40 Tage nach dem Osterfest und 10 Tage vor Pfingsten feiert die christliche Kirche immer an einem Donnerstag Christi Himmelfahrt. Die Apostelgeschichte berichtet in Kapitel 1, Verse 9 – 14 davon, dass der auferstandene Jesus mit seinen Jüngern zusammen war, als ihn eine Wolke erfasste und in den Himmel trug. Auch zwei der vier kanonischen Evangelien berichten von diesem Ereignis (Markus 16, 19 – 20; Lukas 24, 50 – 53).
 
 
Im folgenden Hauptteil dieses Aufsatzes soll dieses in der Bibel beschriebene Ereignis in dialektischer Weise betrachtet werden.[1]
 



 
Hauptteil:


 
1. These(n) zur Himmelfahrt im christlichen Monotheismus innerhalb der Kirche:





1.1. Der fundamentalistische Bibelzugang will die biblische Schilderung der Himmelfahrt Christi wortwörtlich verstanden wissen.

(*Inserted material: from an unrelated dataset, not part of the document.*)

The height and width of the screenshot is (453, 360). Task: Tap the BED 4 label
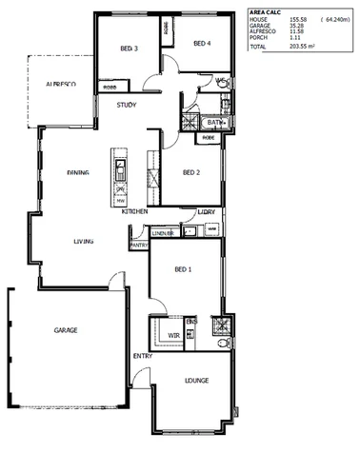click(x=201, y=43)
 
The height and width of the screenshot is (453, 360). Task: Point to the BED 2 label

1.2. Die historisch-kritische Bibelauslegung versteht zwar Jesus von Nazaret als eine historische Person, die tatsächlich gelebt hat. Die historisch-kritische Bibelauslegung kommt jedoch auch zum Ergebnis, dass die Evangelisten nicht den historischen Jesus von Nazaret beschreiben, sondern dass sie diese historische Person bedingt durch den Osterglauben der ersten Jünger mit einem mythologisch bzw. theologisch konstruierten Jesus verknüpft haben. Jesus von Nazaret erhält dabei von den Evangelisten Hoheitstitel wie Messias / Christus, Menschensohn, Herr, Sohn Gottes. Bestimmte neutestamentliche Theologen gehen dabei davon aus, dass die Evangelisten in bestimmten Sätzen etwas beschreiben und dies dabei Jesus quasi in den Mund gelegt haben. Mit anderen Worten: Bestimmte Aussagen in den Evangelien stammen originär nicht von Jesus, sondern sind fiktiv („erfunden“).[2]

Weiterhin ist zu fragen, ob der historische Jesus sich selbst überhaupt als Sohn Gottes verstand.

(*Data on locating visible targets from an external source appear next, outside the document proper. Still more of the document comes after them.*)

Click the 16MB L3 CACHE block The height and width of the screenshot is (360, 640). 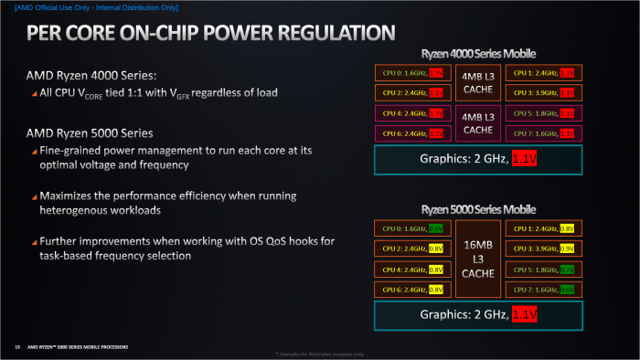[x=479, y=259]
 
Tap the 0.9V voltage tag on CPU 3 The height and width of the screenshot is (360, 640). [x=567, y=249]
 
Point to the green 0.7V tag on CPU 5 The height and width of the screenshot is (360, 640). [x=567, y=270]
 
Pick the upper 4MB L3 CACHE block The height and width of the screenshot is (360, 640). [x=479, y=82]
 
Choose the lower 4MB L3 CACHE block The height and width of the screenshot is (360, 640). [x=479, y=123]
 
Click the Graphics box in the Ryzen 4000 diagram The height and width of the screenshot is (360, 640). [x=479, y=160]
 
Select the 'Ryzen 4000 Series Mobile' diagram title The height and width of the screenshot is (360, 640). [x=478, y=53]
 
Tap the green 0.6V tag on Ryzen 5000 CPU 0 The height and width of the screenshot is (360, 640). [x=436, y=229]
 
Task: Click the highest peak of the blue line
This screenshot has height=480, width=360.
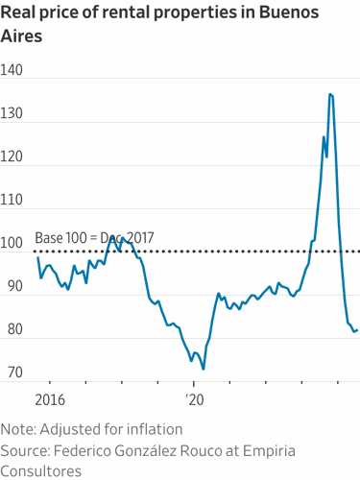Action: click(330, 94)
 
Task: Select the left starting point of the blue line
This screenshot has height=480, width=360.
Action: click(37, 257)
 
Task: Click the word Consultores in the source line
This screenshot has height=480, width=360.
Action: click(41, 470)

Spätestens mit dem Neutestamentler Rudolf Bultmann (1884 – 1976) beginnt ein Wendepunkt - besonders innerhalb der protestantischen Theologie (Programm der Entmythologisierung als bestimmtes hermeneutisches Verfahren). So schreibt Joseph Ratzinger, der spätere Papst Benedikt XVI., im Jahr 1968 in seinem Buch „Einführung in das Christentum“ (Zitat):
 
 
„Die Rede von der Himmelfahrt bedeutet unserer von Bultmann kritisch erweckten Generation zusammen mit derjenigen vom Höllenabstieg den Ausdruck jenes dreistöckigen Weltbildes, das wir mythisch nennen und für definitiv überwunden ansehen. […].“[3] Ratzinger schreibt weiter (Zitat): „Der Himmel ist zu definieren als das Sichberühren des Wesens Mensch mit dem Wesen Gott; dieses Ineinstreten von Gott und Mensch ist in Christus mit seinem Übertritt über den Bios durch den Tod hindurch zum neuen Leben endgültig geschehen. Himmel ist demnach jene Zukunft des Menschen und der Menschheit, die diese sich selbst nicht geben kann, die ihr daher, solange sie nur auf sich selbst wartet, verschlossen ist und die erstmals und grundlegend eröffnet worden ist in dem Menschen, dessen Existenzort Gott war und durch den Gott ins Wesen Mensch eingetreten ist.“[4]
 
 
Die Himmelfahrt Christi ermöglicht nach Meinung von Ratzinger eine Öffnung des Himmels als eine mögliche Zukunft des Menschen und der Menschheit.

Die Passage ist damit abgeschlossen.